Collected data:
[Start of section]
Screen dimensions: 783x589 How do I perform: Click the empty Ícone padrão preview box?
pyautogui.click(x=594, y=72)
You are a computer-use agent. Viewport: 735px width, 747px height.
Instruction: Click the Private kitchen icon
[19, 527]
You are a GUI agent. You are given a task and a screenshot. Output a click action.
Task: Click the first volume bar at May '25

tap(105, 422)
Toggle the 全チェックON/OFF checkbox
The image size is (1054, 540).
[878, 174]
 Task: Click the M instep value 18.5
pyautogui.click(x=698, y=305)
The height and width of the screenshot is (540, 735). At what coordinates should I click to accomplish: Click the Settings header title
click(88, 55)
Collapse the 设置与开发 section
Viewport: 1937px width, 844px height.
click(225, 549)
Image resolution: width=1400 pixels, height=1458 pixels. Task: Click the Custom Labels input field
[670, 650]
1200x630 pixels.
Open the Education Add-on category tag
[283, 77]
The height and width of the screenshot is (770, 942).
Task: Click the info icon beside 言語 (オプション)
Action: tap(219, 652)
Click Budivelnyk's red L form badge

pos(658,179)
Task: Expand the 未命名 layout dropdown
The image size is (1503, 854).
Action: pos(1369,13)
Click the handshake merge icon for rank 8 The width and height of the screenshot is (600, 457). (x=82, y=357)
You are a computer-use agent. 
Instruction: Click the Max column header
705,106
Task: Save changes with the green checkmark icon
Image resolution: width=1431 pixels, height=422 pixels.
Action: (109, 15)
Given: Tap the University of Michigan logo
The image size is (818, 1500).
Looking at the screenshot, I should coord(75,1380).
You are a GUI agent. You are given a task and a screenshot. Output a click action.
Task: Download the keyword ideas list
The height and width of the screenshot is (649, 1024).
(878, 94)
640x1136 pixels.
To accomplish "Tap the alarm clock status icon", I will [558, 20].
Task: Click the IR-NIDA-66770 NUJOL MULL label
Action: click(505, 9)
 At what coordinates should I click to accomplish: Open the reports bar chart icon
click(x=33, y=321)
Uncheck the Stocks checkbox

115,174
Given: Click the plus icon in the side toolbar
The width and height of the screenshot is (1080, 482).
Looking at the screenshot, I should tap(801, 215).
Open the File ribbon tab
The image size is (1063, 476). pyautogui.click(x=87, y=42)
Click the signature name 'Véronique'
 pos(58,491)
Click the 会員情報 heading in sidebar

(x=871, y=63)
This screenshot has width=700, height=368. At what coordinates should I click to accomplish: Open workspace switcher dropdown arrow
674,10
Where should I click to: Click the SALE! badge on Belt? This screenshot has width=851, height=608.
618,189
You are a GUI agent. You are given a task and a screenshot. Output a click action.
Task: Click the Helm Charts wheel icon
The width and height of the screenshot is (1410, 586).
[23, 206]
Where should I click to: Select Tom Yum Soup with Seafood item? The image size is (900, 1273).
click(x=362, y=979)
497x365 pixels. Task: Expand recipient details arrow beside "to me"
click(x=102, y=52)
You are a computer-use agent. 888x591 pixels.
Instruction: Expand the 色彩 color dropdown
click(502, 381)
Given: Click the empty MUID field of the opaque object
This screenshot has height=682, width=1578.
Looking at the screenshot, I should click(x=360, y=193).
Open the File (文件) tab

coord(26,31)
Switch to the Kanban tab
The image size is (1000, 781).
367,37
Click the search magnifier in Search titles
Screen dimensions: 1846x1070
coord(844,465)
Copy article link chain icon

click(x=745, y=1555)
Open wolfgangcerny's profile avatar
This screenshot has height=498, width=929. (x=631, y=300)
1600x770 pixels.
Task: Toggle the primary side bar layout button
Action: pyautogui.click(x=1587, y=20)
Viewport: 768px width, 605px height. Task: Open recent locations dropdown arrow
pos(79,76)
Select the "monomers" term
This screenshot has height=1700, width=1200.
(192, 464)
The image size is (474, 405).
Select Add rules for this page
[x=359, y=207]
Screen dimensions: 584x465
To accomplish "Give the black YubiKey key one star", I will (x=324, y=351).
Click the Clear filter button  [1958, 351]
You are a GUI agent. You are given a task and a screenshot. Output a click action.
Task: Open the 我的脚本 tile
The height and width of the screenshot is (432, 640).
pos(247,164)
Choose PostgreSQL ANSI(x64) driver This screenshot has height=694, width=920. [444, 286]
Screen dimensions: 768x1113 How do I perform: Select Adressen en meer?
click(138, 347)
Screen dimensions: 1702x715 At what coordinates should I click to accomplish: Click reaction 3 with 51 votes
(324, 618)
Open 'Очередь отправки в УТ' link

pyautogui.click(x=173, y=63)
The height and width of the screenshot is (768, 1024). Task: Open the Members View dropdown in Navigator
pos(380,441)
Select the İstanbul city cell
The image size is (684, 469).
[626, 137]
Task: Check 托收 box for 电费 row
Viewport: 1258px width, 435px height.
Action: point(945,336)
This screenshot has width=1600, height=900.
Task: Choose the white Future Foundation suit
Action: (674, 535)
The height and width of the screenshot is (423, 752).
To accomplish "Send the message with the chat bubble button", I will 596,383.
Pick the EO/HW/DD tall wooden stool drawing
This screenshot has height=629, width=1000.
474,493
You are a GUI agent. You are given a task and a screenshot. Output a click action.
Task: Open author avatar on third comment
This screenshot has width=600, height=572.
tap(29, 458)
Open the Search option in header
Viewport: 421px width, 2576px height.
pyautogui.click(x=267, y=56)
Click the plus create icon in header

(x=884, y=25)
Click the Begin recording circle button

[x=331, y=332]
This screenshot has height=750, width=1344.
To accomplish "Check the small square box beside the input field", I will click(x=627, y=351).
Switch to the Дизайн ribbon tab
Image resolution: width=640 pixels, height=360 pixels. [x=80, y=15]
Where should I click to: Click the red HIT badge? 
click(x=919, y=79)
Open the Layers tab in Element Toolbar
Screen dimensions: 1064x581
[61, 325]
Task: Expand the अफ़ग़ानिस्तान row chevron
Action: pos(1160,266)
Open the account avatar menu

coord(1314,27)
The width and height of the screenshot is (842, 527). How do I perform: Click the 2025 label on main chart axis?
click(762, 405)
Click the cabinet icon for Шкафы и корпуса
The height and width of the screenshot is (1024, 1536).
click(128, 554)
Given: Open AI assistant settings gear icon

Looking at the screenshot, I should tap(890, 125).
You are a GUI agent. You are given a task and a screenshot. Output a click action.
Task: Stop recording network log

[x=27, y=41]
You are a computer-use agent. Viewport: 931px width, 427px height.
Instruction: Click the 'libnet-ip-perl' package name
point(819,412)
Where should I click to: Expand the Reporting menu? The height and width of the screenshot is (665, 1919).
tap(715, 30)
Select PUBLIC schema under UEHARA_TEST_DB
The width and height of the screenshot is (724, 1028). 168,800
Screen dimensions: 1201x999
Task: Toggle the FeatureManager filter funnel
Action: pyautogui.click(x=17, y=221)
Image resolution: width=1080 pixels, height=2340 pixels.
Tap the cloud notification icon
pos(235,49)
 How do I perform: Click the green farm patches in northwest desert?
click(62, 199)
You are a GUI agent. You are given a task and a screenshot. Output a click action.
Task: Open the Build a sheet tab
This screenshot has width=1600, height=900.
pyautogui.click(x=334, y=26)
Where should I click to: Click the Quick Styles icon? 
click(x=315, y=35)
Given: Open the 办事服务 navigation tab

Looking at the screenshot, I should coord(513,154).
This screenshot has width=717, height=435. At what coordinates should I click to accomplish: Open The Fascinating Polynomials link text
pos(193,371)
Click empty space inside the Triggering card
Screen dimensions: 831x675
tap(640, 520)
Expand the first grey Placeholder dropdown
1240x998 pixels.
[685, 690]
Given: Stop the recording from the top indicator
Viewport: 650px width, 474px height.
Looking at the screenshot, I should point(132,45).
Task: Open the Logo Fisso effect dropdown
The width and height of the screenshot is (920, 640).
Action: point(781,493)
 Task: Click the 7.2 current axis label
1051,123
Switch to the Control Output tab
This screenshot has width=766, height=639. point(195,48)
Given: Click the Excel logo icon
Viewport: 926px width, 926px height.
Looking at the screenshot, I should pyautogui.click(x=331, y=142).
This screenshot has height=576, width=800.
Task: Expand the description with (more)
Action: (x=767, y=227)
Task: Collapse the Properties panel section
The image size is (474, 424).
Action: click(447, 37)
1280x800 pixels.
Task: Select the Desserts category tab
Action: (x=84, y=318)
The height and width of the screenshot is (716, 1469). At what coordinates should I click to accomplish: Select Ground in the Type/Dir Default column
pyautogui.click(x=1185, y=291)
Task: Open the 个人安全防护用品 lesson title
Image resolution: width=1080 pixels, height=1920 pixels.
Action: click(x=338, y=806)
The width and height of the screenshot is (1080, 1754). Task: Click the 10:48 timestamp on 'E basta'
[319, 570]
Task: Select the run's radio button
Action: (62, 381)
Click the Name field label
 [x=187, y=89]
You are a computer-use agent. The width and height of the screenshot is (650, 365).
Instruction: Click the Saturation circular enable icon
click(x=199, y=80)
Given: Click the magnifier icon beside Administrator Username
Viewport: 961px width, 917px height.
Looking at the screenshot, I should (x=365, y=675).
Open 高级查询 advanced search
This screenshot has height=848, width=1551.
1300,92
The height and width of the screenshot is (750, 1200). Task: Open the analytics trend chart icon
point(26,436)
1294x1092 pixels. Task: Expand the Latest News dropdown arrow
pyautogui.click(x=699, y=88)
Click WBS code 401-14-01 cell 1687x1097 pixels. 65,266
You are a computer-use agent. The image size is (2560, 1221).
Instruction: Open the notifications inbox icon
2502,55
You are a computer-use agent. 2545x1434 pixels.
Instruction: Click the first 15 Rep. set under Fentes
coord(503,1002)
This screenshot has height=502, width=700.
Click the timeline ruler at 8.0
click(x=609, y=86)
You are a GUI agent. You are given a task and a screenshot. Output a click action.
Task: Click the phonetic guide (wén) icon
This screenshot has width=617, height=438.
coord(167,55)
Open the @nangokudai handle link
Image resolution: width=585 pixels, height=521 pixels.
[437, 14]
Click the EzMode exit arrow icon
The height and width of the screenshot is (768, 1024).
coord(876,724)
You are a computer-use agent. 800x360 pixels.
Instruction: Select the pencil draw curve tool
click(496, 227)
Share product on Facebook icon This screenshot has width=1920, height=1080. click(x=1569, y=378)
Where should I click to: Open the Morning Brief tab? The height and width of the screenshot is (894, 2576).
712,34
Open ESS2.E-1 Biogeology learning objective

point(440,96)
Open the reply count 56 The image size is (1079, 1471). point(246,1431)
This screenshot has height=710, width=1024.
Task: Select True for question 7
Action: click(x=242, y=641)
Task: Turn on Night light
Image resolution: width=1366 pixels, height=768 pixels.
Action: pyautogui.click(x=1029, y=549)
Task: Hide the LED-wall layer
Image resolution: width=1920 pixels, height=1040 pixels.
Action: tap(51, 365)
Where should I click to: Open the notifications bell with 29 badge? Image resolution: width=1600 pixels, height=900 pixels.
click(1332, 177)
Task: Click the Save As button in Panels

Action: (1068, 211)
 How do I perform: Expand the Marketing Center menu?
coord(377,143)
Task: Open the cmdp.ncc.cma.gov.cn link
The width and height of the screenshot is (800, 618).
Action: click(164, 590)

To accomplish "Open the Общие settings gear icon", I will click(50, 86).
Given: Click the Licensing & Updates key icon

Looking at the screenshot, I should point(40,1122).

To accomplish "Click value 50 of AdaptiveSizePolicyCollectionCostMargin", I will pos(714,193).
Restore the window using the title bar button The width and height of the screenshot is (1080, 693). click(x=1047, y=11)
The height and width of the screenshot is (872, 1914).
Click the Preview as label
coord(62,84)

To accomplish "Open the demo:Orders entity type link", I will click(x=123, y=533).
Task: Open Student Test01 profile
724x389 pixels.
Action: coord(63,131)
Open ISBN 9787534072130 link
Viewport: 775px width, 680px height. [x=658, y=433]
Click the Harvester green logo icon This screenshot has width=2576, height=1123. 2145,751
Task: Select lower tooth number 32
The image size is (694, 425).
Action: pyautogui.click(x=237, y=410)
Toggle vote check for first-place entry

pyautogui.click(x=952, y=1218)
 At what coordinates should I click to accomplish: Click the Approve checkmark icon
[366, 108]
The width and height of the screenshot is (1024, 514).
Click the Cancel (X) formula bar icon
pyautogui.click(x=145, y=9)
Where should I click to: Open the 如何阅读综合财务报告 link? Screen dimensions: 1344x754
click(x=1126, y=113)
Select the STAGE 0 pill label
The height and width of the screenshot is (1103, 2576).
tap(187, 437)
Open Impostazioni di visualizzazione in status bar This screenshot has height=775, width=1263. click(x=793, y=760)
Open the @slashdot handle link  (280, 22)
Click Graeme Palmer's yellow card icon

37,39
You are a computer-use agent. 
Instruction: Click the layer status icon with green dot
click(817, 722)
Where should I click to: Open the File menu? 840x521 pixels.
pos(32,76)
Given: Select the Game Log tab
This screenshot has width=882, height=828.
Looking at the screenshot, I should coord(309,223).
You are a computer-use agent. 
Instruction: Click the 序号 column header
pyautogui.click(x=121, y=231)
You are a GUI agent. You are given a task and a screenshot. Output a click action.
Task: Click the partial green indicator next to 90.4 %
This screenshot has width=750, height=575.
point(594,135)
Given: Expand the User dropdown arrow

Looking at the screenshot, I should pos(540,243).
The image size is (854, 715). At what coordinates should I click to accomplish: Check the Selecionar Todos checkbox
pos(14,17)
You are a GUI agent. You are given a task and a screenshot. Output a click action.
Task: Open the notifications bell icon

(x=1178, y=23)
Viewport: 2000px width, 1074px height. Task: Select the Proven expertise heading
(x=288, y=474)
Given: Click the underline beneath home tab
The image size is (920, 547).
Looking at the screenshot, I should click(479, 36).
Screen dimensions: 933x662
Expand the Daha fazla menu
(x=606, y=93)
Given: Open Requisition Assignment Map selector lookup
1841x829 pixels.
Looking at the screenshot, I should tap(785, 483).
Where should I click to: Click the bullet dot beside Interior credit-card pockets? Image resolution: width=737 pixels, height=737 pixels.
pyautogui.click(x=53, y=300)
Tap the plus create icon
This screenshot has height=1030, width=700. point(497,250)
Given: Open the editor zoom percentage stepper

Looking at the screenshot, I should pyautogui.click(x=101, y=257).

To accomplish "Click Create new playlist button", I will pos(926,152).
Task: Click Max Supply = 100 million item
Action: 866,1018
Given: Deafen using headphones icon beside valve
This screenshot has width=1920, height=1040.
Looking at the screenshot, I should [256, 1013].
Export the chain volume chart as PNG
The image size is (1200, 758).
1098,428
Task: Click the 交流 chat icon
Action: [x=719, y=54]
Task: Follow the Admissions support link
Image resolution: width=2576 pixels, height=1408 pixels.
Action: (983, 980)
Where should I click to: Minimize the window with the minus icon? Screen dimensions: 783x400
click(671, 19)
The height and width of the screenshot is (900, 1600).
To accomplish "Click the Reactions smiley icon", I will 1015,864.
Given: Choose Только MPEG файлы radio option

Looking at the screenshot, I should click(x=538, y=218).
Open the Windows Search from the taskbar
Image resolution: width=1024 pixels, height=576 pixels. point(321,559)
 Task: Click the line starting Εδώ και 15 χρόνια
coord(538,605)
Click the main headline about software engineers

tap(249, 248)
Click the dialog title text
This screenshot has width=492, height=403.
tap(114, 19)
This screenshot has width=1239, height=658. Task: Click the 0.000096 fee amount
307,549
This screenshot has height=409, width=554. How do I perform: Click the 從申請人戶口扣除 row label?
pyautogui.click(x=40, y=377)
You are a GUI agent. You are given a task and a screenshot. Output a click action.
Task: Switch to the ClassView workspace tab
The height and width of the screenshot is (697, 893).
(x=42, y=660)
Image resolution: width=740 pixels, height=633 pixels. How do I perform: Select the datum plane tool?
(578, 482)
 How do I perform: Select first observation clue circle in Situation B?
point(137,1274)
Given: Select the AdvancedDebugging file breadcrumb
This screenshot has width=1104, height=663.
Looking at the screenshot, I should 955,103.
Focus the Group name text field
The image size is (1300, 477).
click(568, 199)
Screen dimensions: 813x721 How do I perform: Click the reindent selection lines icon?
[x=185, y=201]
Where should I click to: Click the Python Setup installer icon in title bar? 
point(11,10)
[End of section]
◆ Task to carry out: There is a line with "The height and width of the screenshot is (540, 735)." and a line with "Given: Tap the University of Michigan logo" above. Copy exactly those two lines and all lines between them, with nothing else.

◆ Result of this exercise:
The height and width of the screenshot is (540, 735). At what coordinates should I click to accomplish: Click the Settings header title
click(88, 55)
Collapse the 设置与开发 section
Viewport: 1937px width, 844px height.
click(225, 549)
Image resolution: width=1400 pixels, height=1458 pixels. Task: Click the Custom Labels input field
[670, 650]
1200x630 pixels.
Open the Education Add-on category tag
[283, 77]
The height and width of the screenshot is (770, 942).
Task: Click the info icon beside 言語 (オプション)
Action: tap(219, 652)
Click Budivelnyk's red L form badge

pos(658,179)
Task: Expand the 未命名 layout dropdown
The image size is (1503, 854).
Action: pos(1369,13)
Click the handshake merge icon for rank 8 The width and height of the screenshot is (600, 457). (x=82, y=357)
You are a computer-use agent. 
Instruction: Click the Max column header
705,106
Task: Save changes with the green checkmark icon
Image resolution: width=1431 pixels, height=422 pixels.
Action: (109, 15)
Given: Tap the University of Michigan logo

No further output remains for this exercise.